You’ve now shown him how physically weak you really are and he’ll make you pay the price.
You MUST END the discipline while the stallion is still in the initial “shocked” phase.
If you don’t, you could find yourself on the ground with one of your arms torn off.
Teaching a stallion to accept the hobbles and side-line is another good way to get his respect. Actually, most horse would benefit greatly if taught to stand hobbled. I show how to do it in my video titled, “Colt Starting Magic“ dvd.
IF POSSIBLE, GIVE THIS STALLION A JOB.
If there is any way to get this stallion tired, do it. Give him a JOB to do.
It would help this stallion’s mind a bunch if he had something to do instead of standing around bored all day. If there is any way to get him ridden several hours a day, it would certainly help his outlook on life.
Hell, it would help EVERY horse. There is nothing better for a horse’s WELL BEING (or a person’s for that matter) than a good days work.
If you keep a stallion in a stall all the time, he’ll come out just looking for trouble.
Please be very, very careful.
Larry Trocha Training Stable
A SPECIAL NOTE FOR MY “COOKIE TREAT” READERS WHO ARE OFFENDED BY WHAT I WROTE ABOVE
I already know some of my readers are going to go absolutely insane after reading the advice I gave the lady above.
They are going to say, “This kind of treatment is cruel and inhumane.
The only thing an aggressive stallion needs is to win his trust with loving kindness”.
Well, if you are offended, then so be it.
The lady above, is going to put herself in a situation that has the potential to be very, very dangerous. Her life and limbs could literally be at stake here.

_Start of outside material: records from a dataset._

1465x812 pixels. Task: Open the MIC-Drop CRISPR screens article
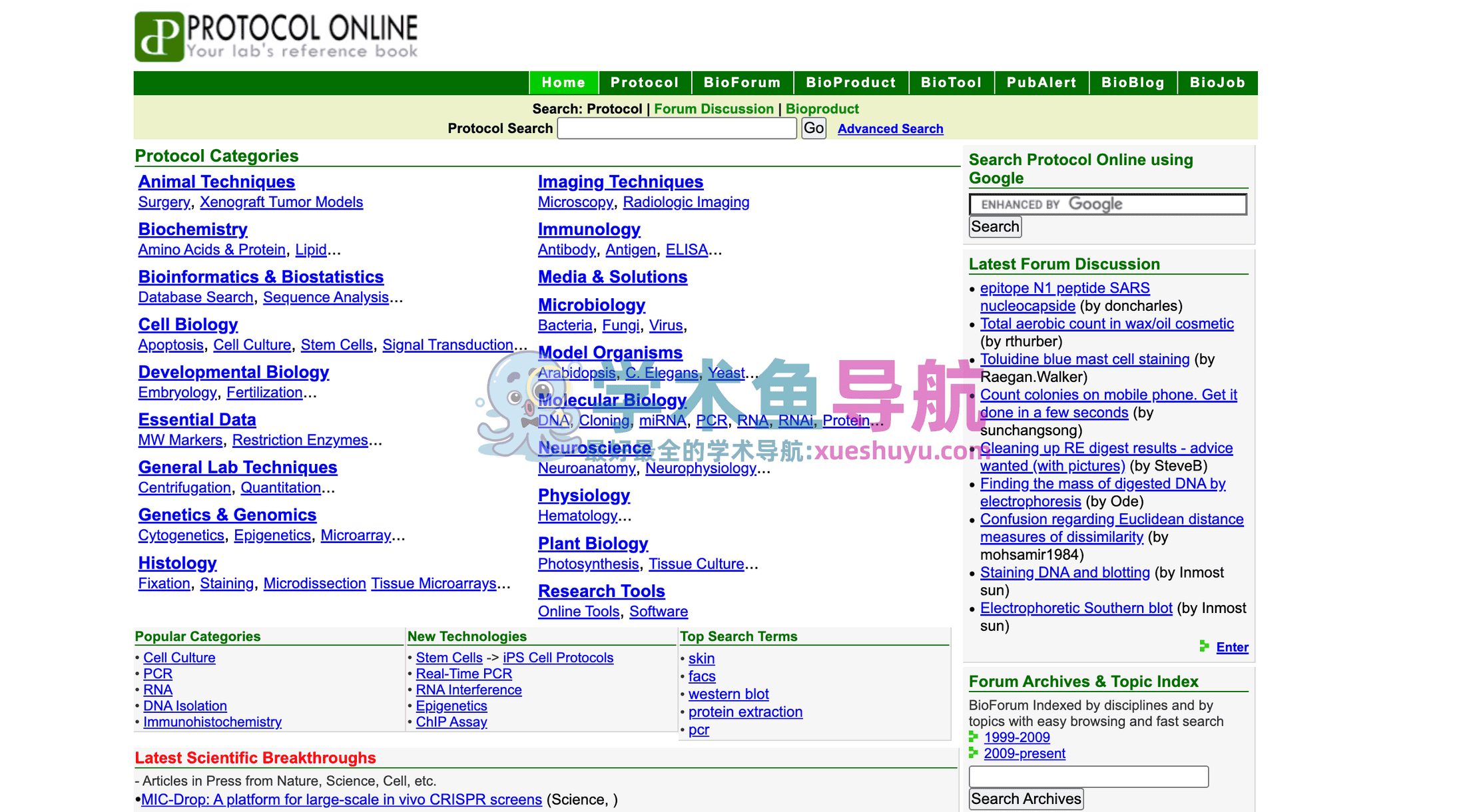point(341,799)
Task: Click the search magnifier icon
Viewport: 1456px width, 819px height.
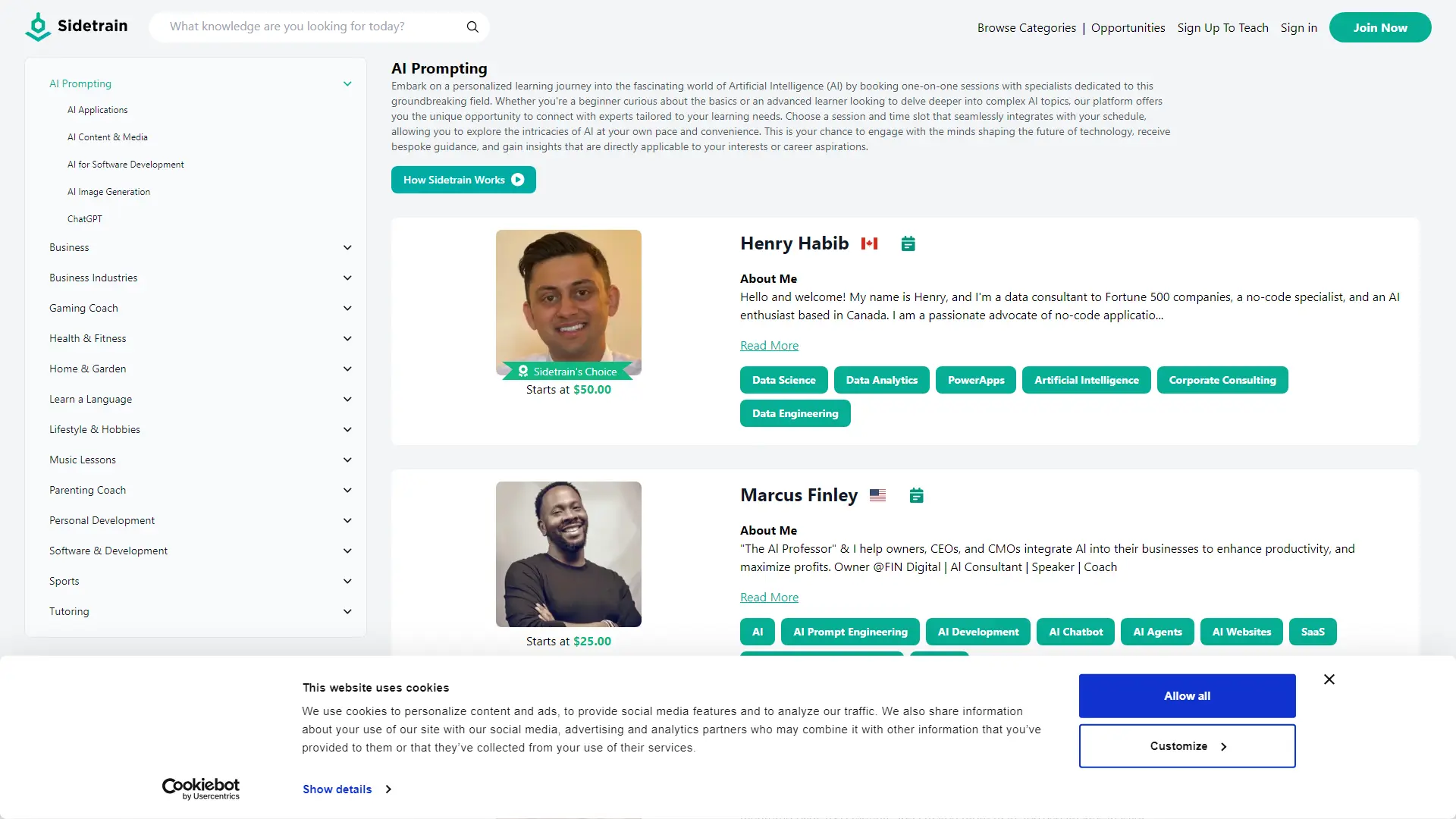Action: pyautogui.click(x=472, y=27)
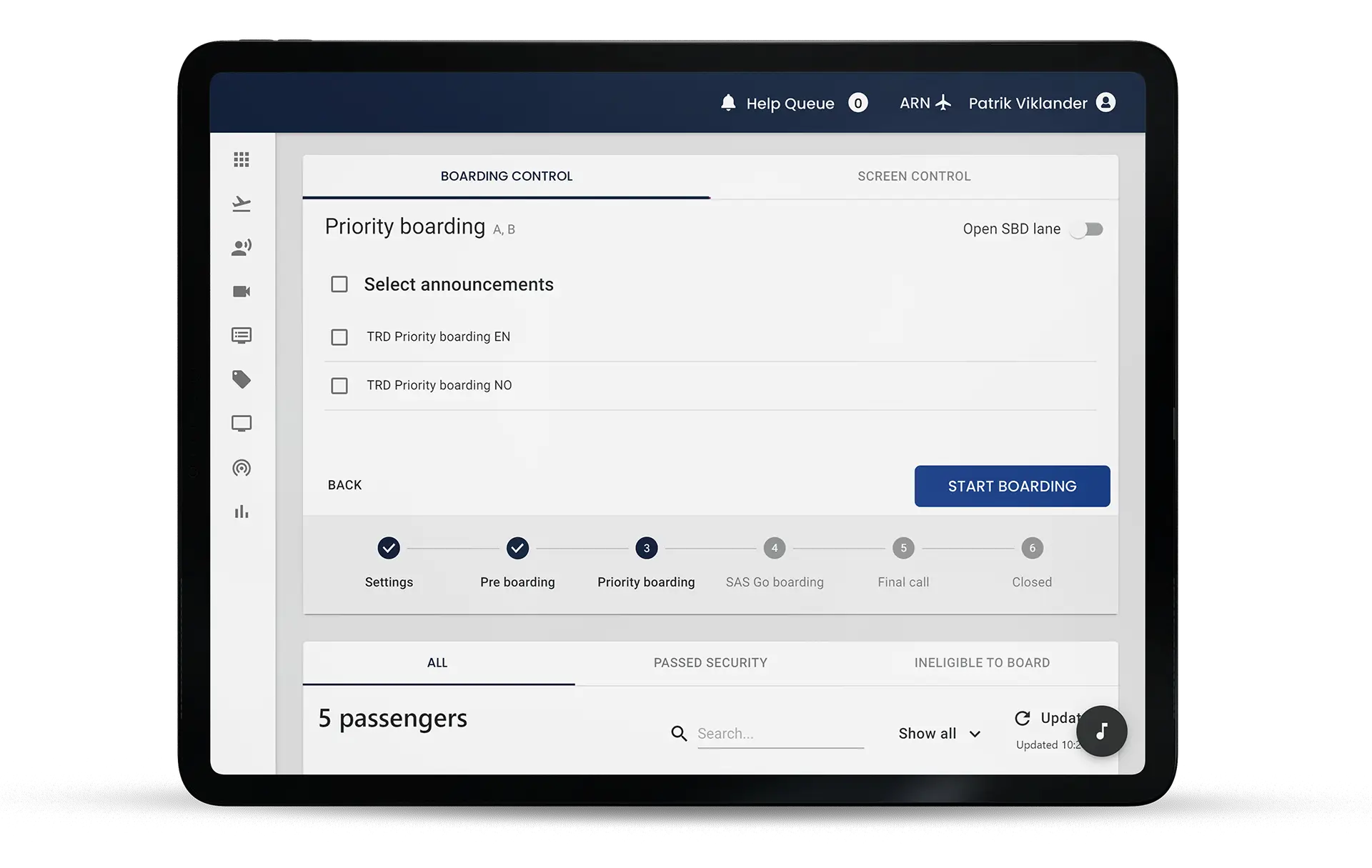This screenshot has width=1372, height=868.
Task: Click the Back button
Action: [344, 485]
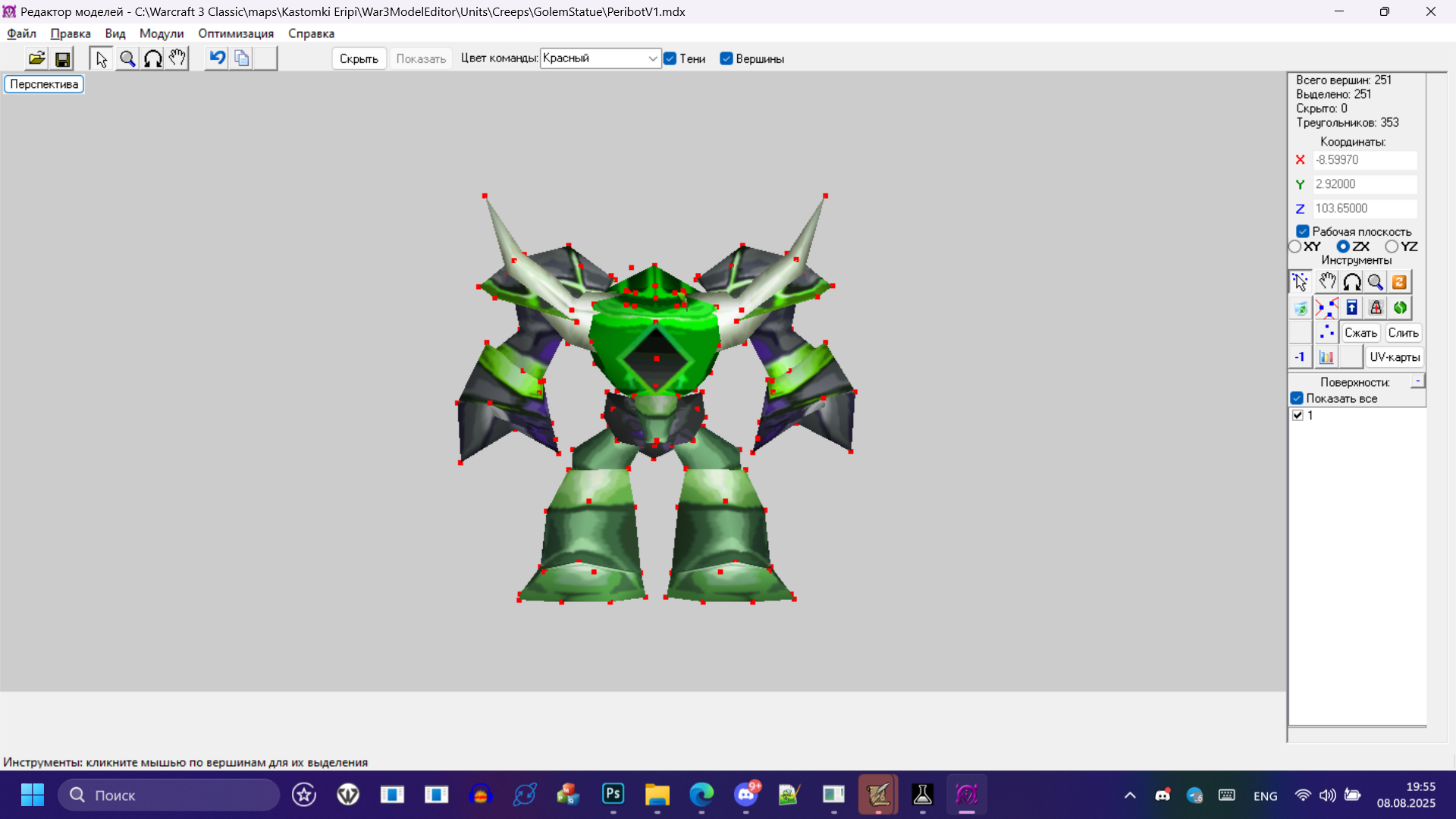Choose the hand move tool in Инструменты
Screen dimensions: 1456x819
[x=1326, y=282]
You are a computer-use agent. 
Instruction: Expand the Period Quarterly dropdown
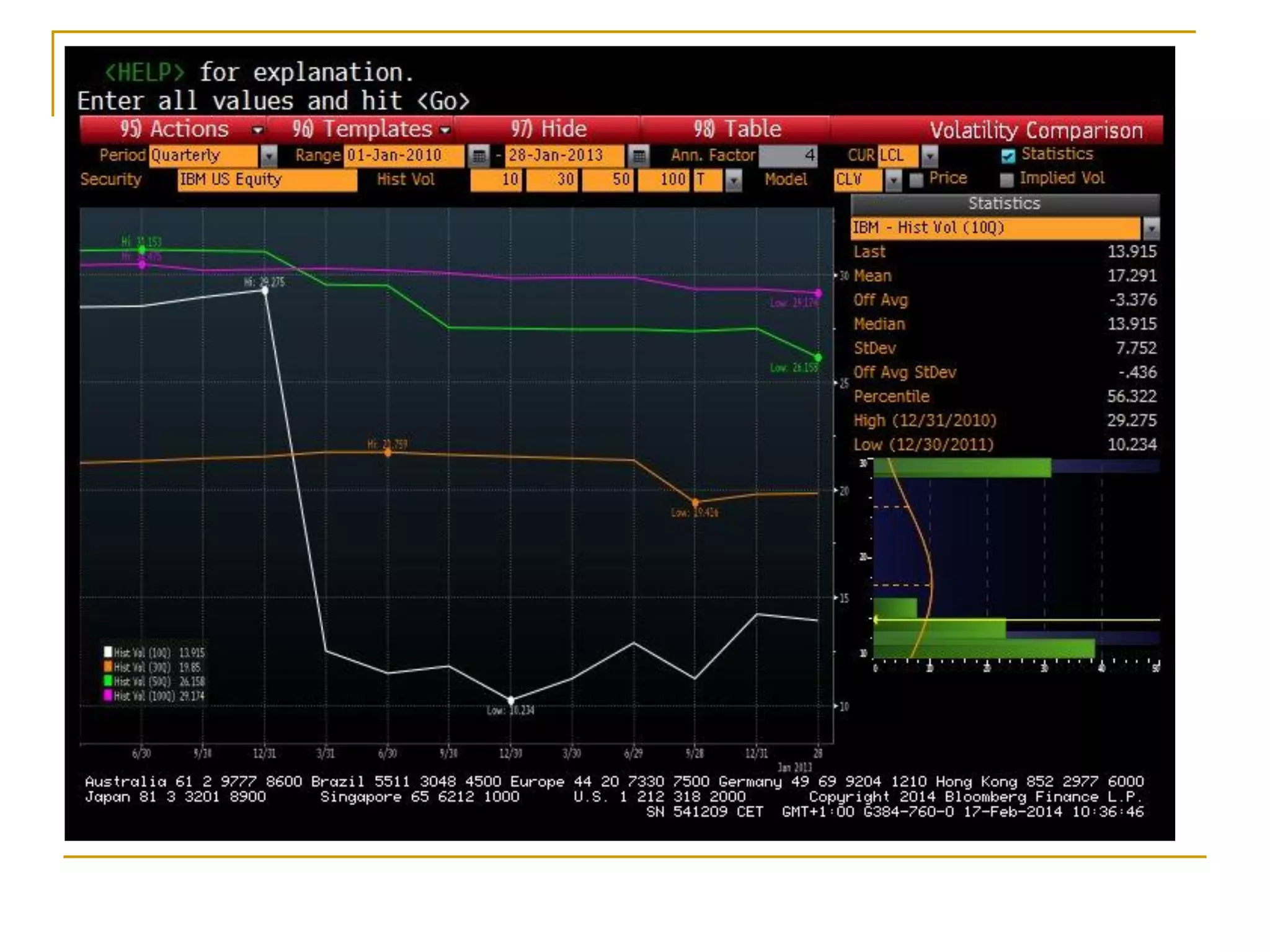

I’m NOT going to give her some nicey-nice, double-talk BULLSHIT!
I’m going to tell her the TRUTH.
If you do not like what I write, then simply don’t read it.
The “UNSUBSCRIBE” link is at the bottom of EVERY email I send out.
Undoubtedly though, I’m still going to catch hell and receive a bunch of nasty emails over this. However, before you write to tell me how crude I am, I’d like you to do a little experiment.
Go to your local STUD FARM and ask to see the RANKEST breeding stallion they have on the place.
When you approach the stall and that stallion charges the door with his ears flat back and his mouth wide open, let’s see if you are brave enough to stick your hand out and offer him a cookie.
If you are successful and he takes the cookie without also taking your arm, I’ll tip my hat to you and publicly apologize.
If you are NOT successful, I’ll give you the phone number of a physical therapist who can teach you to type with one hand.